Running the following:

 @ParameterizedTest
 @CsvSource({
         "C, CGC",
         "C, CC",
         "CGC, C",
         "CC, C"
 })
 public void convert(String ref, String alt) {
     VcfConverter instance = new VcfConverter(b37, VariantTrimmer.leftShiftingTrimmer(VariantTrimmer.removingCommonBase()));
     Variant variant = instance.convert(instance.parseContig("chr1"), "rs123456", 10, ref, alt);
 }

leads to:

java.lang.StringIndexOutOfBoundsException: String index out of range: 0

    at java.base/java.lang.StringLatin1.charAt(StringLatin1.java:48)
    at java.base/java.lang.String.charAt(String.java:711)
    at org.monarchitiative.svart@2.0.0-SNAPSHOT/org.monarchinitiative.svart.util.VariantTrimmer.canLeftTrim(VariantTrimmer.java:181)
    at org.monarchitiative.svart@2.0.0-SNAPSHOT/org.monarchinitiative.svart.util.VariantTrimmer.leftShift(VariantTrimmer.java:124)
    at org.monarchitiative.svart@2.0.0-SNAPSHOT/org.monarchinitiative.svart.util.VariantTrimmer$LeftShiftingTrimmer.trim(VariantTrimmer.java:35)
    at org.monarchitiative.svart@2.0.0-SNAPSHOT/org.monarchinitiative.svart.util.VcfConverter.checkAndTrimNonSymbolic(VcfConverter.java:70)
    at org.monarchitiative.svart@2.0.0-SNAPSHOT/org.monarchinitiative.svart.util.VcfConverter.convert(VcfConverter.java:59)
    at org.monarchitiative.svart@2.0.0-SNAPSHOT/org.monarchinitiative.svart.util.VcfConverterTest.convert(VcfConverterTest.java:34)

...

The bug is only present when trimming with LEFT shifting and REMOVING the common base. Other strategies work well.

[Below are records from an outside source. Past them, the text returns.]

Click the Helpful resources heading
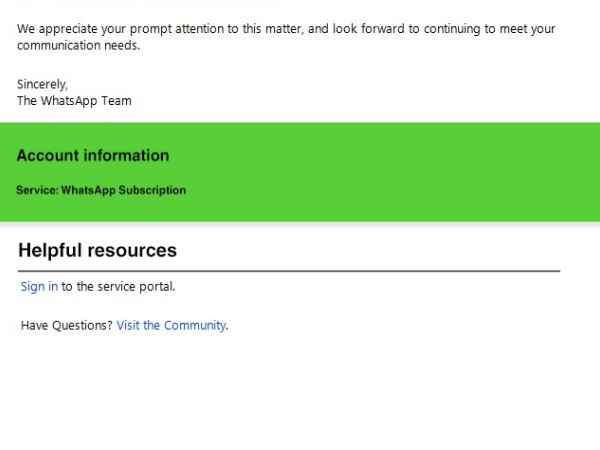The height and width of the screenshot is (450, 600). point(97,250)
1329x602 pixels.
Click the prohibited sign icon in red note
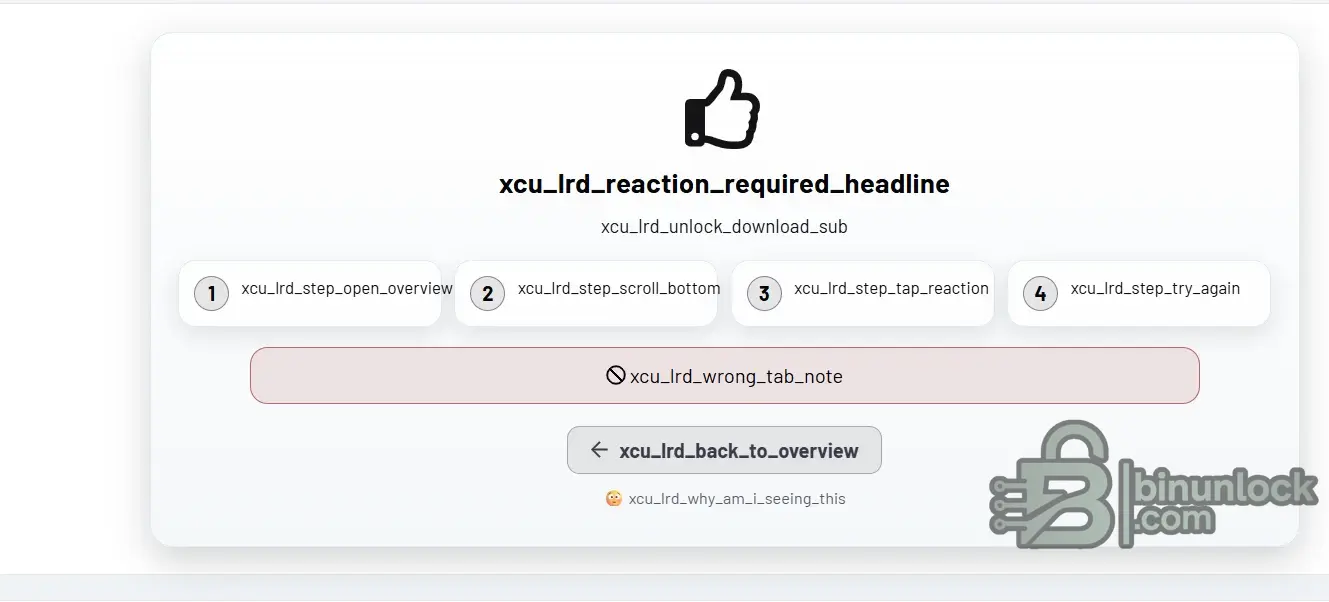click(x=616, y=375)
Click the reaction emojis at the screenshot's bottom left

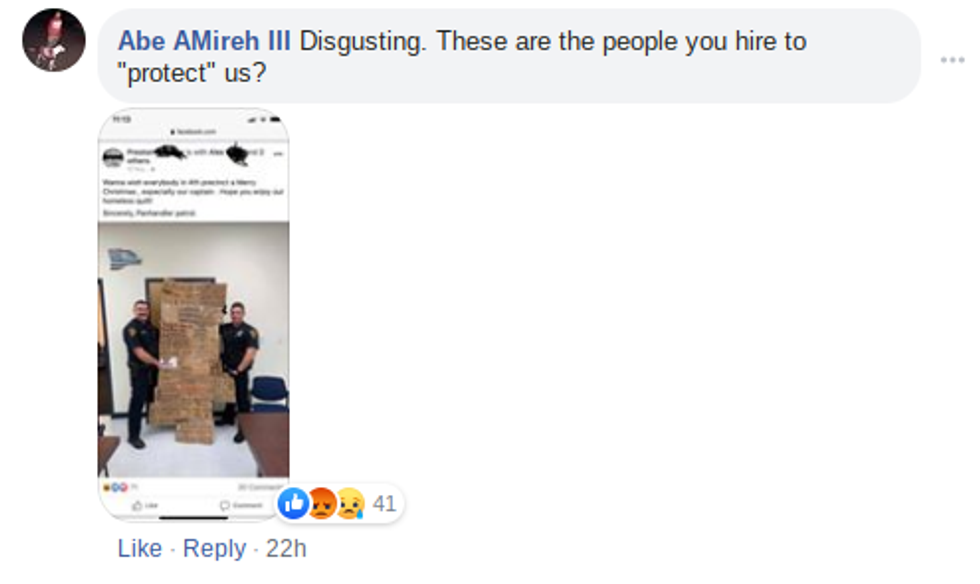click(x=115, y=487)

I think the bug can be solved by changing || to && in VariantTrimmer line 181. I added a test (different from the test above) that shows the bug presence to branch variant_trimmer_bug here.

Could you please look at this when you have a chance? I think you understand trimming better than I.

Thanks & cheers, DD

julesjacobsen commented 2 years ago

Uh-oh. Good find! I presume you found this the hard way rather than checking the tests manually?

ielis commented 2 years ago

I found the bug empirically, by running SvAnna & debugger. I am somewhat sure the bug happens when the longer allele has the same base at both ends. I am not sure, however, what is the desired trimming output :confused:

julesjacobsen commented 2 years ago

Was doing some work here anyway so I applied you fix.

julesjacobsen commented 2 years ago

I agree trimming does seem overly complicated but its just the way it is! Looks like you got the right idea. @ielis can you build and test this please.

ielis commented 2 years ago

The code where && is replaced with || works OK on my VCFs, so I think we fixed the bug.